Numerical Analysis Questions Medium
There are several methods used for solving linear systems of equations numerically. Some of the commonly used methods include:
1. Gaussian Elimination: This method involves transforming the system of equations into an equivalent upper triangular system by performing row operations. Once the system is in upper triangular form, back substitution is used to find the solution.
2. LU Decomposition: This method involves decomposing the coefficient matrix of the system into a lower triangular matrix (L) and an upper triangular matrix (U). The system is then solved by solving two simpler systems: Ly = b and Ux = y.
3. Iterative Methods: These methods involve iteratively improving an initial guess to the solution until a desired level of accuracy is achieved. Examples of iterative methods include Jacobi method, Gauss-Seidel method, and Successive Over-Relaxation (SOR) method.
4. Matrix Factorization Methods: These methods involve factorizing the coefficient matrix into a product of two matrices, such as Cholesky factorization, QR factorization, or Singular Value Decomposition (SVD). The factorization is then used to solve the system more efficiently.

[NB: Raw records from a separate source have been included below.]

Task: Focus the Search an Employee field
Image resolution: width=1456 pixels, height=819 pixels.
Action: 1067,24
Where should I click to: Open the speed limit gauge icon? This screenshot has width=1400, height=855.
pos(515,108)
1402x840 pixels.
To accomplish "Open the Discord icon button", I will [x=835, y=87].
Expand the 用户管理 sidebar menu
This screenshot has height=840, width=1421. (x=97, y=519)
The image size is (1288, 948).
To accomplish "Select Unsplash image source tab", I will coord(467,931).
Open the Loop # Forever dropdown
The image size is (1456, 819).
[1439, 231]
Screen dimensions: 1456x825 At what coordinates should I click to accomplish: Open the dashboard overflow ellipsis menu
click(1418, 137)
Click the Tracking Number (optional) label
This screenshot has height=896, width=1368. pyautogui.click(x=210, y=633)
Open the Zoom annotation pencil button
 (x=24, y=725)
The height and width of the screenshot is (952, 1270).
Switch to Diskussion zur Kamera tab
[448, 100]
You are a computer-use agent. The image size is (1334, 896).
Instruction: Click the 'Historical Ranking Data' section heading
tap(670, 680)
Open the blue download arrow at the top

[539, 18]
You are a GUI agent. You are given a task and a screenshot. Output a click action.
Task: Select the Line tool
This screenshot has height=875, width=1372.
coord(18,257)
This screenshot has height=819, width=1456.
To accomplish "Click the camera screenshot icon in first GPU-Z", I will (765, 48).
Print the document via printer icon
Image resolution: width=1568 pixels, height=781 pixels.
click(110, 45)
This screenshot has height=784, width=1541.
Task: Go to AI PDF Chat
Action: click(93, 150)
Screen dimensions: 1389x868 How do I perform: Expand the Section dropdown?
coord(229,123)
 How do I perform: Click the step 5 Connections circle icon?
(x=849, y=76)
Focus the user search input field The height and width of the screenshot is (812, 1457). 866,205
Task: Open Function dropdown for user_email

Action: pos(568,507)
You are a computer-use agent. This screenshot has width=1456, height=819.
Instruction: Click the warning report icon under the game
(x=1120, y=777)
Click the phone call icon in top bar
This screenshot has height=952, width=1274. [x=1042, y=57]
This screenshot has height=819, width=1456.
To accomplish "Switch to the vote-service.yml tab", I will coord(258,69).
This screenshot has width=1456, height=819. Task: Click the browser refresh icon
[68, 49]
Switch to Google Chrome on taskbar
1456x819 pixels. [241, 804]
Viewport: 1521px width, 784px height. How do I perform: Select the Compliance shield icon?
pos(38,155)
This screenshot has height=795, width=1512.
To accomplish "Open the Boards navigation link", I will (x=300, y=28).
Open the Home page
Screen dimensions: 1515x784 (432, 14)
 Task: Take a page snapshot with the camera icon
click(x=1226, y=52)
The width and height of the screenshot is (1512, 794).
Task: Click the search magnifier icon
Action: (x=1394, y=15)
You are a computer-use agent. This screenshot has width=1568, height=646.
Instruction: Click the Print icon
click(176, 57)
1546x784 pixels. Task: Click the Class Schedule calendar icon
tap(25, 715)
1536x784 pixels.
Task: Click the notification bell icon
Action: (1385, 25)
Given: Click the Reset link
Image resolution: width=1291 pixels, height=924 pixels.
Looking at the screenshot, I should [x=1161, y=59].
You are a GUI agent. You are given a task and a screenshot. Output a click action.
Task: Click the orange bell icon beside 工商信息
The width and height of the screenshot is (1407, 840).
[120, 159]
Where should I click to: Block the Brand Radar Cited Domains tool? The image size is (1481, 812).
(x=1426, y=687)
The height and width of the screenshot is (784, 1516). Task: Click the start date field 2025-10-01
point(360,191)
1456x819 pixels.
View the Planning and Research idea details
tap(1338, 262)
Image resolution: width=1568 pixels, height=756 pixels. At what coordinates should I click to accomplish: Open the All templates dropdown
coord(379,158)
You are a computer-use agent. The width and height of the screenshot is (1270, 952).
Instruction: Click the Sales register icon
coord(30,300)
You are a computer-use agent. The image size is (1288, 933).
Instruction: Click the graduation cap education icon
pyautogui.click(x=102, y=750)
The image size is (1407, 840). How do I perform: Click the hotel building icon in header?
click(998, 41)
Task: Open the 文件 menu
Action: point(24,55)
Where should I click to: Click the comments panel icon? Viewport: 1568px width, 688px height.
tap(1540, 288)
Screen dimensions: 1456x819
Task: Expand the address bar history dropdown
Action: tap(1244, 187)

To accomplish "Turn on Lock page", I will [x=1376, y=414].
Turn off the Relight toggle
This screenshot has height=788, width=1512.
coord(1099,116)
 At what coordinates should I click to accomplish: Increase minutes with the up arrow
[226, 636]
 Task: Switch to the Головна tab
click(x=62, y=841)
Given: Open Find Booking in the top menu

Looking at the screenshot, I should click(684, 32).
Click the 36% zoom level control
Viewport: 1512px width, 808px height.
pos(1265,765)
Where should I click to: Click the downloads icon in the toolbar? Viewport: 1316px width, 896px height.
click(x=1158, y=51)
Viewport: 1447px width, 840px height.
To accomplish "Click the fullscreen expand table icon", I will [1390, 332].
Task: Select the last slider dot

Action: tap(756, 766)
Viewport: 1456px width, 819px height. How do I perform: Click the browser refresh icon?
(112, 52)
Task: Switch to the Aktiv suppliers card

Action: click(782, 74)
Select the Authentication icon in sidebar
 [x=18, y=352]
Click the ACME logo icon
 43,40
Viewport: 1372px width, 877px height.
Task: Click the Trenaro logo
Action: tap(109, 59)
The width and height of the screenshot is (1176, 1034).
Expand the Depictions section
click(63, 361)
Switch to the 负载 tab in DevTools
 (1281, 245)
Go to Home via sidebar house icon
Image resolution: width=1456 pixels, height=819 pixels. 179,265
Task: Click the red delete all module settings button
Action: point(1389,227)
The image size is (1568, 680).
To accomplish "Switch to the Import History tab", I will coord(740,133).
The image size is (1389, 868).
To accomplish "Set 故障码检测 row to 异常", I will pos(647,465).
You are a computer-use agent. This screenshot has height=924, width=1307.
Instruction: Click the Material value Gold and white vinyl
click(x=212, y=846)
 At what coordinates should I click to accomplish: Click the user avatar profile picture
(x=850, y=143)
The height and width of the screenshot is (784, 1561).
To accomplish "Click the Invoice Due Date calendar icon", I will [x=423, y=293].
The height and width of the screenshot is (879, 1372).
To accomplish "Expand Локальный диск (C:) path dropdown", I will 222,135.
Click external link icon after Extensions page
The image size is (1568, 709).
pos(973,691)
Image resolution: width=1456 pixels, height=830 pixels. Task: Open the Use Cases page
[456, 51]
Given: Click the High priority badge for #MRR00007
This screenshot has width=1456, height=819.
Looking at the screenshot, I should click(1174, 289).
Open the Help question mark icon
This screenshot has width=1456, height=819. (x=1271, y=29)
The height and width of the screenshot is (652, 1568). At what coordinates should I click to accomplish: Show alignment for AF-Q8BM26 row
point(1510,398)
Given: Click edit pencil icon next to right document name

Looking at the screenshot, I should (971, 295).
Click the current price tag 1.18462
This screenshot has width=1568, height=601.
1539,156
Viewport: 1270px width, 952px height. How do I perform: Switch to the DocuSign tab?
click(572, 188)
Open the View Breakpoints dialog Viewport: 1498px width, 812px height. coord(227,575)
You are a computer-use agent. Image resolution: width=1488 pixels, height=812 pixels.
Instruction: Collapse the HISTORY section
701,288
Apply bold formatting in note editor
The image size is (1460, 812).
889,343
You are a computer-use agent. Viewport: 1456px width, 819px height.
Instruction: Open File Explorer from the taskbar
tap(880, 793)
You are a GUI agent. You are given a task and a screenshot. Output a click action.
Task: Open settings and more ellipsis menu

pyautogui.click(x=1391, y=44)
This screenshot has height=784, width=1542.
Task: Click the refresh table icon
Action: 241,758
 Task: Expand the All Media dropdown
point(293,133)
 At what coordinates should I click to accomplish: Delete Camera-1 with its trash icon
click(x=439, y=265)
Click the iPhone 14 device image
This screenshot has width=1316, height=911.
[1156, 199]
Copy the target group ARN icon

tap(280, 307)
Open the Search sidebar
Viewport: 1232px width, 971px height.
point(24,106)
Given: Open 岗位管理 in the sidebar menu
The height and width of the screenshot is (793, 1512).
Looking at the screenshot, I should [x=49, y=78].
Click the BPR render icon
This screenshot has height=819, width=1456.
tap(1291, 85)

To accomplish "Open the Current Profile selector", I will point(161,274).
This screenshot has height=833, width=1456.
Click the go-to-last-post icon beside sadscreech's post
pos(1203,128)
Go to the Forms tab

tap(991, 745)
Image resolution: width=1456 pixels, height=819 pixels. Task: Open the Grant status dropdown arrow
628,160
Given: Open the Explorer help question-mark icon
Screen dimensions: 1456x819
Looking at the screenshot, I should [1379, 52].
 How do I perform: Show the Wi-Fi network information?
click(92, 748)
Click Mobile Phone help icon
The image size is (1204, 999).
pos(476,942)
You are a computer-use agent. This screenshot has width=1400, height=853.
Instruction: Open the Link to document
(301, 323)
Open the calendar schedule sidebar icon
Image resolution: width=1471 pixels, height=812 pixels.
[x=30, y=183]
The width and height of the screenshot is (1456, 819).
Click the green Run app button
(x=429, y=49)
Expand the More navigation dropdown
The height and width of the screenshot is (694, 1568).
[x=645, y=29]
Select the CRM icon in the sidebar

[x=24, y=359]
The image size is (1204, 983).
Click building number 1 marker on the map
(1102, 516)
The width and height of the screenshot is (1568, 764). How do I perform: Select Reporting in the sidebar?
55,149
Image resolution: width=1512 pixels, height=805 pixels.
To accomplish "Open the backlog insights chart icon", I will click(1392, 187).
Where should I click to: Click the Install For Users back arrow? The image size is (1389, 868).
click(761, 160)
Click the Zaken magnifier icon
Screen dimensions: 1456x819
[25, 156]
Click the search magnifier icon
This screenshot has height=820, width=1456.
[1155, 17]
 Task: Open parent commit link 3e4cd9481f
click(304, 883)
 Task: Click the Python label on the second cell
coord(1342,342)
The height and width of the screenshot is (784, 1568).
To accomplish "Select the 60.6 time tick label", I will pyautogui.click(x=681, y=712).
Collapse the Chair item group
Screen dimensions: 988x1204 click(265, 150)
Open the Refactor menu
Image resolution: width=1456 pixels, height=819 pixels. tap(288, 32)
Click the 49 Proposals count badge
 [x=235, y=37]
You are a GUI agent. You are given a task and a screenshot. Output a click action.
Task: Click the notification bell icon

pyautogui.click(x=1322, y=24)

5. Direct Methods: These methods provide an exact solution to the system of equations. Examples include Cramer's rule, which involves calculating determinants, and the method of inverse matrices, which involves finding the inverse of the coefficient matrix.
It is important to note that the choice of method depends on the specific characteristics of the linear system, such as its size, sparsity, and condition number.